This motivational video powerfully captures perceptions that we can have about someone else who is different -- and puts it into a very concise 90 second film.
Director Reed Morano of Pulse Films opens this inspirational video with a monologue, narrarated by a young woman's voice that is somewhat choppy and disconnected, "This is how I see myself...", and the ensuing scenes show how a beautiful, attractive young woman would view herself. "I see myself as a daughter..." the visuals are a camping scene of a young lady with her father. The somewhat hesitant voice-over continues about how she sees herself... "...A sister and a best friend..." while we view the same young lady walking on the beach with her father and best girlfriend.
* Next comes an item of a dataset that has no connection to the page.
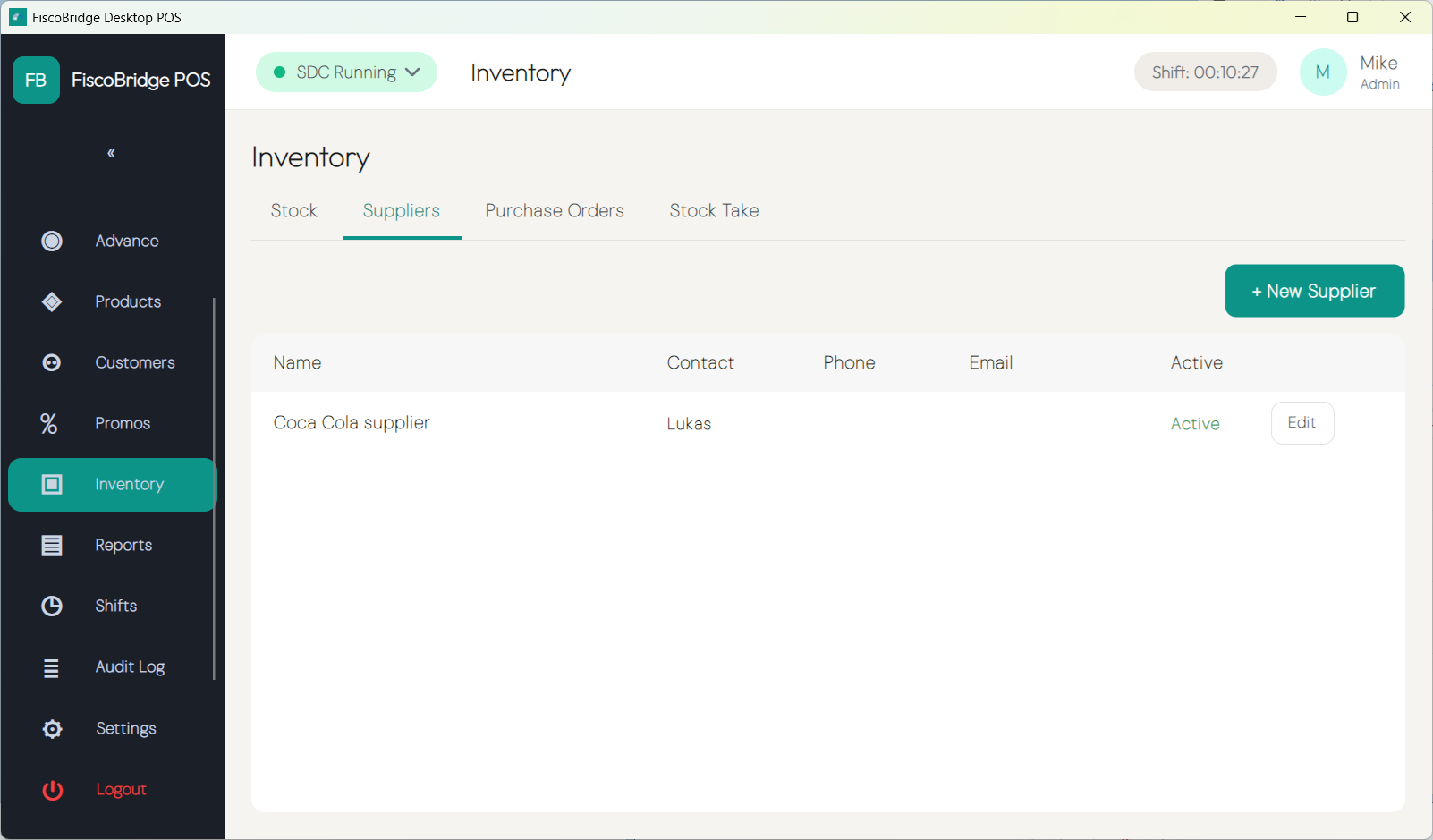Click the red Logout power icon
This screenshot has height=840, width=1433.
coord(53,790)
The voice over continues "...As a person you can rely on", and we we see this young lady working as a prep-cook in a fancy restaurant. "...I see myself with someone I can share my life with..." this young lady eats pizza, sitting on the couch with her boyfriend, enjoying a movie together.
"I see myself singing, dancing, and laughing until I cannot breathe" a scene with friends at a karaoke outing together. "...And also crying sometimes..." with a private scene partially hidden behind the wall, where this young lady is experiencing a moment of tears. "I see myself as following my dreams...even if they are impossible". The scene shows this young lady running as hard as she can in some sort of personal challenge, meeting up with her father as she finishes in exhaustion on a foggy morning. Then with a long pause, the disconnected young female voice-over continues about her dreams, "especially because they're impossible."
"I see myself as an ordinary person..." this young lady is reading a book while waiting at the laundrymat, and the irregular voice continues, "with an important, meaningful, beautiful life." This young lady is on the beach, her hair blowing in the wind on a beautiful morning.
"This is how I see myself". Now this beautiful young lady looks at herself in the mirrow. Then the camera swings around to reveal the actual person looking in the mirror, a young girl who has the beautiful face of young woman with downs syndrome, and it's no longer a voice over, but it's apparent that it's been her voice all along, and she poses the question, "How do you see me?"
This is quite beautiful! I know that I personally think about body image and how people perceive me, and yet, each person is unique and beautiful in their design, made in the image of our Creator.
I respect the way Director Reed Morano presents this concept of having pre-conceived ideas... I know that I have them, too. And ironically, even though they're not the same sort of perceptions, every customer has a concept of our service, be it through our brand or a personal experience. Oftentimes, by showing the exact opposite of what is -- as in this case, contrasting something beautiful with something that we may not initially be perceived as beautiful -- it makes a powerful self-revealing illustration.